Он поднялся и стал лихорадочно ходить взад и вперед от двери к стойке.
— Вы чем-нибудь обеспокоены? — прервав чтение, спросил барон.
— Нет, просто я сижу здесь уже целых два часа.
— А мы сидим здесь целых два года, — ответил барон, закрыл книгу и протянул ее Лауране.
Лаурана взял книгу и положил в портфель. Посмотрел на часы — двадцать минут десятого.
— Ну, мне пора на станцию, — сказал он.
— До отхода поезда еще сорок пять минут, — заметил синьор Ромерис.
— Погода сегодня отличная, прогуляюсь немного, — сказал Лаурана.
Он расплатился за коньяк, попрощался и вышел. Закрывая дверь, он услышал, как его превосходительство Лумия произнес:
— Наверняка у него любовное свидание и он сгорает от нетерпения.
На улице было безлюдно. Вечер был чудесный, хотя и дул колючий холодный ветер. Он медленно спускался к станции, обуреваемый мрачными мыслями. У привокзальной площади его обогнала машина, она со скрежетом затормозила метрах в десяти и задним ходом подъехала к нему.
Отворилось окошко, и водитель позвал его:
— Синьор, синьор Лаурана?
Лаурана подошел и узнал в лицо одного из горожан, хотя имени его сразу не вспомнил.
— Вы на станцию?
— Да, — ответил Лаурана.
— Если хотите, я вас подвезу.
«Вот кстати, — подумал Лаурана... — Приеду пораньше и смогу позвонить Луизе из дома, узнать, что и как».
— Спасибо, — сказал он и сел в кабину рядом с водителем.
Машина вихрем сорвалась с места.
Глава семнадцатая
— Он был человеком замкнутым, неразговорчивым, порой упрямым и своевольным. Обычно вежливый, любезный и даже услужливый, он был способен взорваться из-за неверно понятого слова или ложного впечатления и тогда уже шел напролом. Вот преподавателем, тут уж ничего не скажешь, он был превосходным: вдумчивым, добросовестным, пунктуальным. Человек большой культуры, он искал новые методы преподавания. С этой стороны, повторяю, к нему нельзя было предъявить никаких претензий. Но что касается личной жизни... Вам это может показаться не вполне корректным, но в сфере личных чувств он оставлял впечатление, как бы поточнее выразиться... человека одержимого, с комплексом неполноценности.
— Одержимого?
— Пожалуй, это сильно сказано и уж конечно не отвечает тому представлению, которое сложилось о нем и его жизни у большинства коллег. Спокойный, аккуратный, с неизменными привычками и вкусами, он свободно и откровенно выражал свое мнение... Но иногда людей, хорошо его знавших, поражали его едкий сарказм, внезапные вспышки гнева... А вот коллегам-преподавательницам и своим ученицам он казался женоненавистником. Я же думаю, что за этим просто скрывалась робость...

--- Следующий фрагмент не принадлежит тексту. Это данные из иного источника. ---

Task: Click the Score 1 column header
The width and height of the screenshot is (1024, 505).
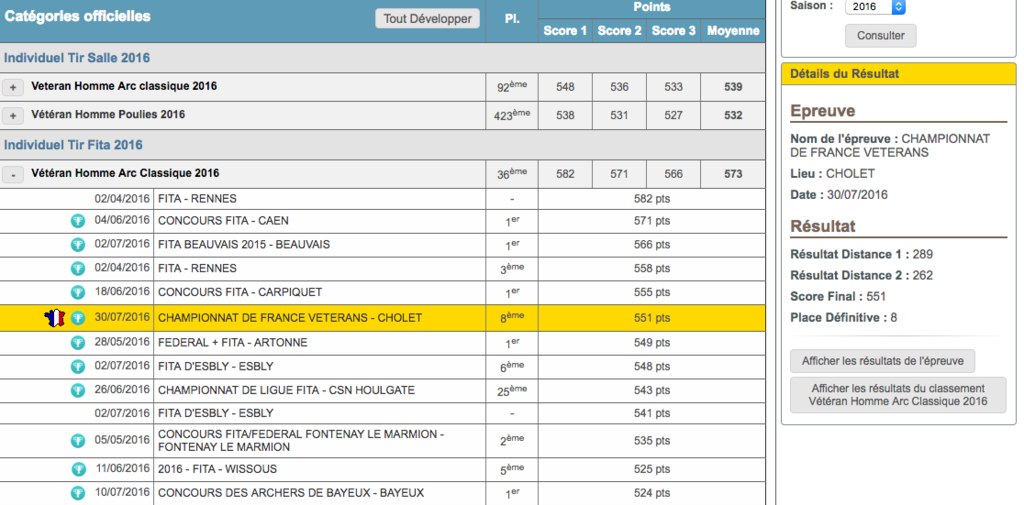Action: tap(565, 30)
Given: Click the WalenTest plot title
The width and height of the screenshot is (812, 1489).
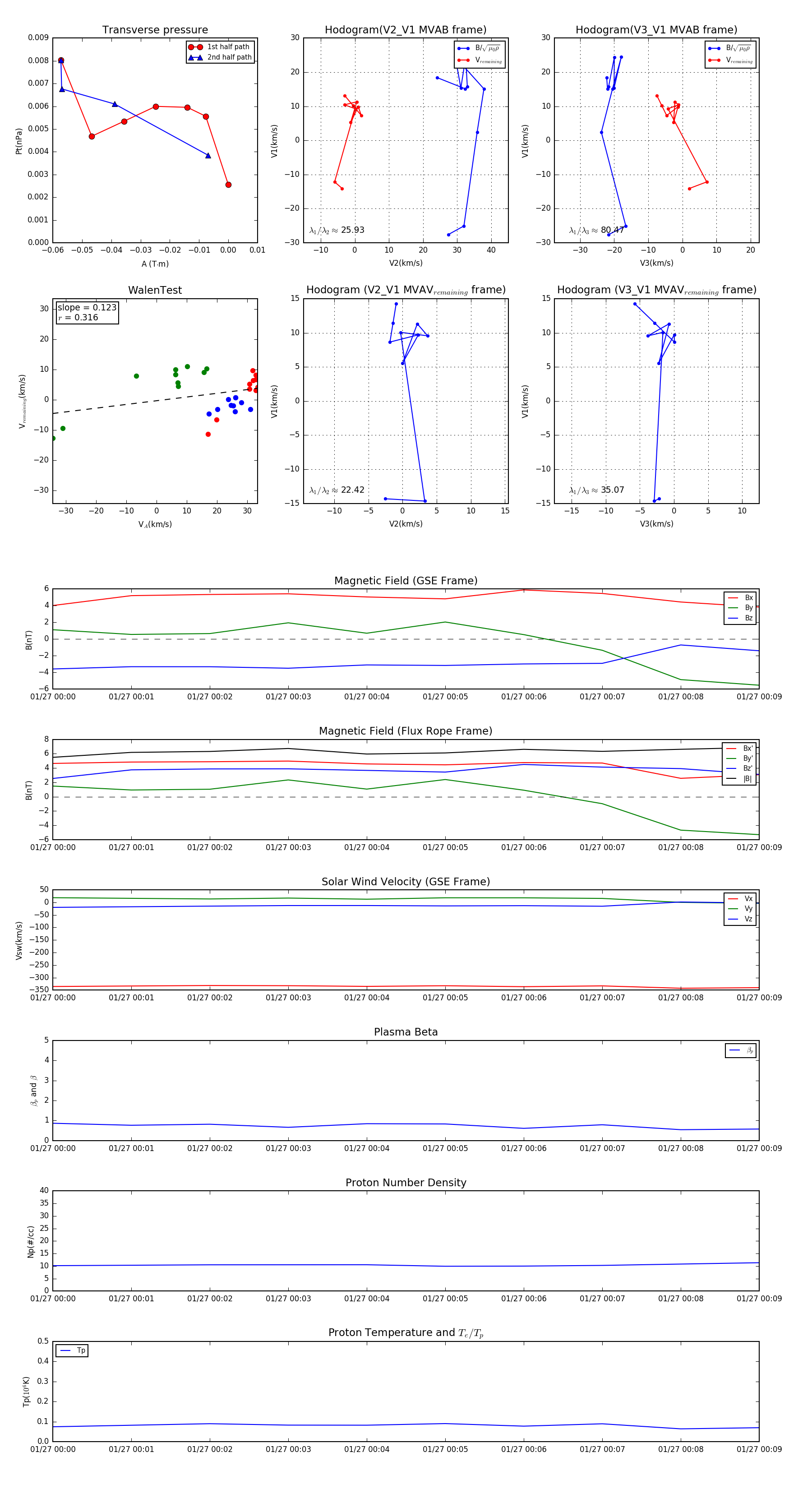Looking at the screenshot, I should [155, 290].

— Выходит, он был одержим мыслью о женщинах, помешан на сексе? — сказал следователь.
— Да, примерно так, — согласился директор лицея.
— А как он себя вел вчера?
— По-моему, нормально, как всегда: провел уроки, затем немного побеседовал со мной и с коллегами. Помнится, мы говорили о Борджезе.
Следователь немедленно занес это имя в свою записную книжку.
— Почему вдруг? — спросил он.
— Почему мы заговорили о Борджезе? Видите ли, Лаурана с некоторых пор вбил себе в голову, что его недооценили и теперь настало время воздать ему должное.
— А вы иного мнения? — с оттенком подозрения спросил следователь.
— Честно говоря, не знаю, что ответить, надо бы перечитать. Его «Рубе» произвел на меня сильное впечатление. Но это было тридцать лет назад, понимаете, целых тридцать лет назад.
— А, — протянул следователь и карандашом нервно перечеркнул у себя в книжке фамилию Борджезе.
— Но, возможно, — продолжал директор лицея, — мы говорили о Борджезе днем раньше. Хотя нет, вчера. Словом, я не заметил вчера в поведении Лаураны ничего странного, необычного.
— Во всяком случае, в городе он наверняка задержался не из-за школьного совета?
— О, точно нет.
— Тогда почему же своей матери он сказал именно так?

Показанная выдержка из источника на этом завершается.